Among the entries that follow, the required portion opens with the line containing "Task: Select all Data Type filters checkbox" and closes with the line containing "Toggle the Мультитейки legend entry". Give that portion again exactly, and nothing else.
[Material for this exercise — start]
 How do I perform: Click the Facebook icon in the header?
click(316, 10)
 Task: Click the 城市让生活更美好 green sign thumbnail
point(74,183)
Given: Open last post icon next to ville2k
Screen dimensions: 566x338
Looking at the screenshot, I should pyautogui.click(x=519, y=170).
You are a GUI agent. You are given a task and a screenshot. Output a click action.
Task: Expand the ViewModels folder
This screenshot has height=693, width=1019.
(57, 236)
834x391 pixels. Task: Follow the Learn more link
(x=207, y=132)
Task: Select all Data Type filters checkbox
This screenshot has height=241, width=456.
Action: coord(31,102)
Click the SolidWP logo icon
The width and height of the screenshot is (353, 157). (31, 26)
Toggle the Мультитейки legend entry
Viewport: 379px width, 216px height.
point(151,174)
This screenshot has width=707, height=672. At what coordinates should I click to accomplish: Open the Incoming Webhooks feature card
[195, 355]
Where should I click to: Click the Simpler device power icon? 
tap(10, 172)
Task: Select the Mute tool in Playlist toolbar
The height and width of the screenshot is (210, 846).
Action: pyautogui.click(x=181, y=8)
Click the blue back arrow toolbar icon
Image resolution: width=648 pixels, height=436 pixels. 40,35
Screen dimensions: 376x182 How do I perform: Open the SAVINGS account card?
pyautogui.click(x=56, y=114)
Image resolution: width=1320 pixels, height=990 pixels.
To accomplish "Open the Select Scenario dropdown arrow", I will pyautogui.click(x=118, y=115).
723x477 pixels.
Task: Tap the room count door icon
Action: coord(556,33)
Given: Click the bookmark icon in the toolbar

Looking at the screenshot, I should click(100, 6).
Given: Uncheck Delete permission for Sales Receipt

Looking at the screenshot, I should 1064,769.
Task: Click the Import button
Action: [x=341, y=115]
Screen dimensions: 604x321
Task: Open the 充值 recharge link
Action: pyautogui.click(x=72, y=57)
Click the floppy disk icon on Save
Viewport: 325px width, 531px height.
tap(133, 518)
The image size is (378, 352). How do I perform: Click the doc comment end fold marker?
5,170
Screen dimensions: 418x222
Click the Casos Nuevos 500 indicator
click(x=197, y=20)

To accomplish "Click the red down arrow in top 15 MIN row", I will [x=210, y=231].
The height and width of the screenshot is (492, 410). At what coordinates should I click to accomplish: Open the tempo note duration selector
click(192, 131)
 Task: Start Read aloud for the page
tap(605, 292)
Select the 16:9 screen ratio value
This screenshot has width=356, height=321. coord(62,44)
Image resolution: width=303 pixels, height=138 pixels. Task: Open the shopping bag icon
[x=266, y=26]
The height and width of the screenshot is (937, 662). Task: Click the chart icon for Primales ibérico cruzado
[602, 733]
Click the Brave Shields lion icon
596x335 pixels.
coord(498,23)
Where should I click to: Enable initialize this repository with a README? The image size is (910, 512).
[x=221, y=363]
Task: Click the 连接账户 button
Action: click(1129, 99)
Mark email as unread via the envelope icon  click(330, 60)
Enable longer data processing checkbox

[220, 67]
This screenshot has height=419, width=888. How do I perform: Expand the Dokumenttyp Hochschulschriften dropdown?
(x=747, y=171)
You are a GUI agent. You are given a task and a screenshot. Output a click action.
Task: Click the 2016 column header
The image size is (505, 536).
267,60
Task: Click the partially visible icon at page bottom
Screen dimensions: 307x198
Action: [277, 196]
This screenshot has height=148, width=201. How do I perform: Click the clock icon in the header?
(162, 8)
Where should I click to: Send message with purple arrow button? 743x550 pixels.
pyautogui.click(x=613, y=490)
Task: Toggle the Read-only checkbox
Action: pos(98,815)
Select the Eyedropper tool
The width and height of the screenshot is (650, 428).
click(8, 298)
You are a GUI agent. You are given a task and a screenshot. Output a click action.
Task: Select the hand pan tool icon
[Material for this exercise — finish]
- Expected output
Task: Select all Data Type filters checkbox
This screenshot has height=241, width=456.
Action: coord(31,102)
Click the SolidWP logo icon
The width and height of the screenshot is (353, 157). (31, 26)
Toggle the Мультитейки legend entry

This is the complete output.